**Work task:** Below are several records. Retype exactly those lines running from the one with "CINTURATO P7 (32, 657)" through the one with "dailydoityourself.com. (92, 1414)", end lines included, and no others.

Stored data:
--------
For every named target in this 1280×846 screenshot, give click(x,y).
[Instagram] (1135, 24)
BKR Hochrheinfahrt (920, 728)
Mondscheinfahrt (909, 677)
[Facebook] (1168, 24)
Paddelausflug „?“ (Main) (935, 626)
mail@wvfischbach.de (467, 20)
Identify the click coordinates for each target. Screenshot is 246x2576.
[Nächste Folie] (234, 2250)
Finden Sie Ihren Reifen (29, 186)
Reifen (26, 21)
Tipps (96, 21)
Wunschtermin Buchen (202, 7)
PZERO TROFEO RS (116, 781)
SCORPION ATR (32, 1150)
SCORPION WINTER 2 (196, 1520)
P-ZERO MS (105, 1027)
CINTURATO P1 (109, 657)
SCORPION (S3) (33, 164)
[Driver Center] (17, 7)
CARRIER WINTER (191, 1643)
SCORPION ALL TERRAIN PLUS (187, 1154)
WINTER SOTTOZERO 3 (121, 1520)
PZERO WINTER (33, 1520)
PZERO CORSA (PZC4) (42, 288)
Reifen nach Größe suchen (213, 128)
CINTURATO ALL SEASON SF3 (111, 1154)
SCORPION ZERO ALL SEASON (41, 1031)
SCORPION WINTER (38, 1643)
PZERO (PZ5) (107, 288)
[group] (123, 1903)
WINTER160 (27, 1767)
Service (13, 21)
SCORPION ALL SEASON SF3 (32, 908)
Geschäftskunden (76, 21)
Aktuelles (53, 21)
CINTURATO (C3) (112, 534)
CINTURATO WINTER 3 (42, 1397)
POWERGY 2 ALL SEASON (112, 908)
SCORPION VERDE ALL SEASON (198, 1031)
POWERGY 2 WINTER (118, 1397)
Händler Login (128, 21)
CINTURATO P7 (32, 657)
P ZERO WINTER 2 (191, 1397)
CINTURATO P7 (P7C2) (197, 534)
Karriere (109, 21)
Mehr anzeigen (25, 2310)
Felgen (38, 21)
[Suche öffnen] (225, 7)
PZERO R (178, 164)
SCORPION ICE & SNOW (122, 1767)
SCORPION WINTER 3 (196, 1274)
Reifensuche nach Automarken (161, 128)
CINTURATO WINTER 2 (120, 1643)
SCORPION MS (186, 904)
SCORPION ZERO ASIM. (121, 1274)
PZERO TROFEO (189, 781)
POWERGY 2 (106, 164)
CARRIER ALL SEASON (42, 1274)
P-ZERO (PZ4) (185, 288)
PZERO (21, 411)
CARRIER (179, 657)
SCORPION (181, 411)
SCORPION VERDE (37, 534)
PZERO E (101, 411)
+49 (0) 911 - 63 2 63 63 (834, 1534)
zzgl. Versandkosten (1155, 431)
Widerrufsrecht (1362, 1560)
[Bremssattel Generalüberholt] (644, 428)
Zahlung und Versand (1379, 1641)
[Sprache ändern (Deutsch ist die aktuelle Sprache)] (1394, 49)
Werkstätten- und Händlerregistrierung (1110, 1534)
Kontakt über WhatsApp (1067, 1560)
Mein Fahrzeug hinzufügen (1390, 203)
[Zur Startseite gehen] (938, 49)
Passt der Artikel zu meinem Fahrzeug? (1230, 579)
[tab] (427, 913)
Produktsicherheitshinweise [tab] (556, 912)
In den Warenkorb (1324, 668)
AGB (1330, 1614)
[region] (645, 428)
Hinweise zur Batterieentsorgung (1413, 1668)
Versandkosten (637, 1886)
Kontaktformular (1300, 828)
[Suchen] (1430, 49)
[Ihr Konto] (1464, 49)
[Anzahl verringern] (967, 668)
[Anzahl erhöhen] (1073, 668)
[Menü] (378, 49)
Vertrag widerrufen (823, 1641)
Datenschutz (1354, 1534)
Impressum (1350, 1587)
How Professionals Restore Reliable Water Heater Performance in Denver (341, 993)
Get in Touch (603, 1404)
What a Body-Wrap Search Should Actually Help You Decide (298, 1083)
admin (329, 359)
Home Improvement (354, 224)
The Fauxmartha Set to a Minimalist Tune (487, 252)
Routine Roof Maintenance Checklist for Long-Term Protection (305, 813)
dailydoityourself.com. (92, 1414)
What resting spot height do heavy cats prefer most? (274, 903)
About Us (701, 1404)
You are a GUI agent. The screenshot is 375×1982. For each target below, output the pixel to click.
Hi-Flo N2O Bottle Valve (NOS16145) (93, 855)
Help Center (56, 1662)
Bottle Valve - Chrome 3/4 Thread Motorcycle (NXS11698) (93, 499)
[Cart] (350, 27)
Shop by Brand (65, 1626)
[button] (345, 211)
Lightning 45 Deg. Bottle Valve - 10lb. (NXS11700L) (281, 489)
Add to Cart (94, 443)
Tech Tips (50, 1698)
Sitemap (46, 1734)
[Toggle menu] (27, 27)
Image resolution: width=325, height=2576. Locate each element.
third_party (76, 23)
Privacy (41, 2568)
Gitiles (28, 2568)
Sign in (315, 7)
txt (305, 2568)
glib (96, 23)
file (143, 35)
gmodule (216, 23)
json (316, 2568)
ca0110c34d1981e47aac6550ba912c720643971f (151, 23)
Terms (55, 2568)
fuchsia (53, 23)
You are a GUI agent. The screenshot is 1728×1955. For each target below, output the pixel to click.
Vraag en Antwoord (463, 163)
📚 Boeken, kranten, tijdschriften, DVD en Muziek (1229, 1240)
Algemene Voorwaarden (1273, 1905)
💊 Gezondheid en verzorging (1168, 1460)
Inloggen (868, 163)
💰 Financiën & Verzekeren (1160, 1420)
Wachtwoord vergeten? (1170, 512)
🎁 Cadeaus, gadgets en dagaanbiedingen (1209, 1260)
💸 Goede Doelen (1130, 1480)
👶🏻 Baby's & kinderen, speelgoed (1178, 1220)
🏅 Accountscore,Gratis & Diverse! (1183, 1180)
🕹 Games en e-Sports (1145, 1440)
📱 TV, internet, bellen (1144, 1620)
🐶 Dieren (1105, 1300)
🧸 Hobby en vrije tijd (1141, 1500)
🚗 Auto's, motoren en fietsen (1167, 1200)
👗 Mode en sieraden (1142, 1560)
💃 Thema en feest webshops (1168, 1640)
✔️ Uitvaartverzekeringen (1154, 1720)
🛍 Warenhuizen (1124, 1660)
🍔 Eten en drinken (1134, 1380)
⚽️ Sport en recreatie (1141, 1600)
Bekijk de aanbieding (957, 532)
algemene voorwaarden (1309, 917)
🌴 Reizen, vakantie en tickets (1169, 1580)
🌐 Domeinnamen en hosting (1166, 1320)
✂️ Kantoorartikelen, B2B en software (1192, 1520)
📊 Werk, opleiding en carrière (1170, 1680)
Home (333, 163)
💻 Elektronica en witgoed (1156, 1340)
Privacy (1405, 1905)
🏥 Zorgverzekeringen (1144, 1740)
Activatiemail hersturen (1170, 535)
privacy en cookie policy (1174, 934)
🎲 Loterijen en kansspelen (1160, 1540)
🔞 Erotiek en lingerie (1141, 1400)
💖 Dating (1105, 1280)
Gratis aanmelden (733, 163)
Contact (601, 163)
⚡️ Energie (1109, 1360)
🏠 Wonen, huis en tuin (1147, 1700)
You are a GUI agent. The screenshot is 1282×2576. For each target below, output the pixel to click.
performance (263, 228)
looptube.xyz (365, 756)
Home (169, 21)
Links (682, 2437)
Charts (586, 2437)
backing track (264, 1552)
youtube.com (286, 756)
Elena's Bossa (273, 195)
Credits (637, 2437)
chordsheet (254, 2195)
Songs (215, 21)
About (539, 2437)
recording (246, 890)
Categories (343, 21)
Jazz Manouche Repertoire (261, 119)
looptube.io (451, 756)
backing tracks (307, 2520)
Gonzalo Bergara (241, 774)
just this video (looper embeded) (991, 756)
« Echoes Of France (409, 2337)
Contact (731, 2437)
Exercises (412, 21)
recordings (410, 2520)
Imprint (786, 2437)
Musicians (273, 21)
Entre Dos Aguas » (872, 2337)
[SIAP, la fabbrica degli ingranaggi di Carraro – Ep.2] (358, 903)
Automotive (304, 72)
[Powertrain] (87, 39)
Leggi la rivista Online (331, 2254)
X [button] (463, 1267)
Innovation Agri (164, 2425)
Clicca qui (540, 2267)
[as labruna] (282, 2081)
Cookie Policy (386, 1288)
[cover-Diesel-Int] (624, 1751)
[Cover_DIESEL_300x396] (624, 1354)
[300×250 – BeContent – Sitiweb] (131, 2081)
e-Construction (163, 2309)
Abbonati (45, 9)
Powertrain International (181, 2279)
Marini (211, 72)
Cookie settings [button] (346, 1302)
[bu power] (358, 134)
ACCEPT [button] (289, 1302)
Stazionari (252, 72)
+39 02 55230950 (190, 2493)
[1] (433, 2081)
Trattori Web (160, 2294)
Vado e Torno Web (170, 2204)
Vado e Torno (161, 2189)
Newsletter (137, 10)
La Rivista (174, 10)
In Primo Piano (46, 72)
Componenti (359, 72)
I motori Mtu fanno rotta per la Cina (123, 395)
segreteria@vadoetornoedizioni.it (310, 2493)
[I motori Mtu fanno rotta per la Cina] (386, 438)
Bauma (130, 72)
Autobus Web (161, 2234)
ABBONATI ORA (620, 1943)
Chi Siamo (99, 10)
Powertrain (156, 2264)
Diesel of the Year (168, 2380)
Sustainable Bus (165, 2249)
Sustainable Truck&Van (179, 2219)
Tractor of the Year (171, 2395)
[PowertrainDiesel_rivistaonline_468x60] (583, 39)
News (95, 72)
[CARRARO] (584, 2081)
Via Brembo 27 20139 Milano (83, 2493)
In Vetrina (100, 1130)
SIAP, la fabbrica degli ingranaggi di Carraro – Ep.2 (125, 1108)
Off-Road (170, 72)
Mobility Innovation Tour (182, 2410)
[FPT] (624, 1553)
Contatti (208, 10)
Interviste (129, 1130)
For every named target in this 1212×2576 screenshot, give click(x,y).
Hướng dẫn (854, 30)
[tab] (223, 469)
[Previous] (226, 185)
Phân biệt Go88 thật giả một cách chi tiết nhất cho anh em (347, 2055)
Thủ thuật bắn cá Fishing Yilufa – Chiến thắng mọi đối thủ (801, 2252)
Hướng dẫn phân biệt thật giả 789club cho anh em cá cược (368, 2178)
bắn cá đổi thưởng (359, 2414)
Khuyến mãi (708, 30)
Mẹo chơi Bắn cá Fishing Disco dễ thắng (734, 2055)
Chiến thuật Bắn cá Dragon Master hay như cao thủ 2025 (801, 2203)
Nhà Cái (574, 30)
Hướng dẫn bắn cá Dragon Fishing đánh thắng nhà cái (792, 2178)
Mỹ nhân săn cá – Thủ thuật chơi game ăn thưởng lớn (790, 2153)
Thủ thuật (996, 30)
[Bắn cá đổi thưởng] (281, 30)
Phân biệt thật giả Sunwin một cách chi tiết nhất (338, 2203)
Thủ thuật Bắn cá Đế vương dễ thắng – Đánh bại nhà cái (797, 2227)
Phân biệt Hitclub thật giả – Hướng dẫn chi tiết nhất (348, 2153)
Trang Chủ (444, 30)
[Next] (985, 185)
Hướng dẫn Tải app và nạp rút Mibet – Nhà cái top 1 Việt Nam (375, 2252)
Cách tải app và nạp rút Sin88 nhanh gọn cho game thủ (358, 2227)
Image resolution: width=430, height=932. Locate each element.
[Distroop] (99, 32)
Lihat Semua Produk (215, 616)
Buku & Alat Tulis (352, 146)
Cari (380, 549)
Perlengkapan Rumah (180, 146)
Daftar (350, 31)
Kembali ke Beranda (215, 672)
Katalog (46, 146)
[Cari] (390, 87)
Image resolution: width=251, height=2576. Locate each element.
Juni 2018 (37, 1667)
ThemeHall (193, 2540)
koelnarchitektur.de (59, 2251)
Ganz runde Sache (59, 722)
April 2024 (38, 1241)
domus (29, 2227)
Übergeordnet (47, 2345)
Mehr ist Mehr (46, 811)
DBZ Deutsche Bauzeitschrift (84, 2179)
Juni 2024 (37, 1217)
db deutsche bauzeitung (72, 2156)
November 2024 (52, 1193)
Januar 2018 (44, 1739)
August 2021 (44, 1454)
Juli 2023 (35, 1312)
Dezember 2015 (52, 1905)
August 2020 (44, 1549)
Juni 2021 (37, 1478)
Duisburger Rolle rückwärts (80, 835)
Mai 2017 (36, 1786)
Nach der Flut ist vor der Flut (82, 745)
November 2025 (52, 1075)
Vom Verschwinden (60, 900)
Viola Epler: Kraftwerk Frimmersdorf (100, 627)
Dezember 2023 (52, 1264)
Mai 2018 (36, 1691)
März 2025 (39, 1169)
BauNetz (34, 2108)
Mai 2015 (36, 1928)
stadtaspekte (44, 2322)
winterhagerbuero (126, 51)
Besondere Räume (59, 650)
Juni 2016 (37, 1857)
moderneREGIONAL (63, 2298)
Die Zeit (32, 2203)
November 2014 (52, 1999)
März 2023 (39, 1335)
--------
**Worked solution:**
CINTURATO P7 (32, 657)
P ZERO WINTER 2 (191, 1397)
CINTURATO P7 (P7C2) (197, 534)
Karriere (109, 21)
Mehr anzeigen (25, 2310)
Felgen (38, 21)
[Suche öffnen] (225, 7)
PZERO R (178, 164)
SCORPION ICE & SNOW (122, 1767)
SCORPION WINTER 3 (196, 1274)
Reifensuche nach Automarken (161, 128)
CINTURATO WINTER 2 (120, 1643)
SCORPION MS (186, 904)
SCORPION ZERO ASIM. (121, 1274)
PZERO TROFEO (189, 781)
POWERGY 2 (106, 164)
CARRIER ALL SEASON (42, 1274)
P-ZERO (PZ4) (185, 288)
PZERO (21, 411)
CARRIER (179, 657)
SCORPION (181, 411)
SCORPION VERDE (37, 534)
PZERO E (101, 411)
+49 (0) 911 - 63 2 63 63 (834, 1534)
zzgl. Versandkosten (1155, 431)
Widerrufsrecht (1362, 1560)
[Bremssattel Generalüberholt] (644, 428)
Zahlung und Versand (1379, 1641)
[Sprache ändern (Deutsch ist die aktuelle Sprache)] (1394, 49)
Werkstätten- und Händlerregistrierung (1110, 1534)
Kontakt über WhatsApp (1067, 1560)
Mein Fahrzeug hinzufügen (1390, 203)
[Zur Startseite gehen] (938, 49)
Passt der Artikel zu meinem Fahrzeug? (1230, 579)
[tab] (427, 913)
Produktsicherheitshinweise [tab] (556, 912)
In den Warenkorb (1324, 668)
AGB (1330, 1614)
[region] (645, 428)
Hinweise zur Batterieentsorgung (1413, 1668)
Versandkosten (637, 1886)
Kontaktformular (1300, 828)
[Suchen] (1430, 49)
[Ihr Konto] (1464, 49)
[Anzahl verringern] (967, 668)
[Anzahl erhöhen] (1073, 668)
[Menü] (378, 49)
Vertrag widerrufen (823, 1641)
Datenschutz (1354, 1534)
Impressum (1350, 1587)
How Professionals Restore Reliable Water Heater Performance in Denver (341, 993)
Get in Touch (603, 1404)
What a Body-Wrap Search Should Actually Help You Decide (298, 1083)
admin (329, 359)
Home Improvement (354, 224)
The Fauxmartha Set to a Minimalist Tune (487, 252)
Routine Roof Maintenance Checklist for Long-Term Protection (305, 813)
dailydoityourself.com. (92, 1414)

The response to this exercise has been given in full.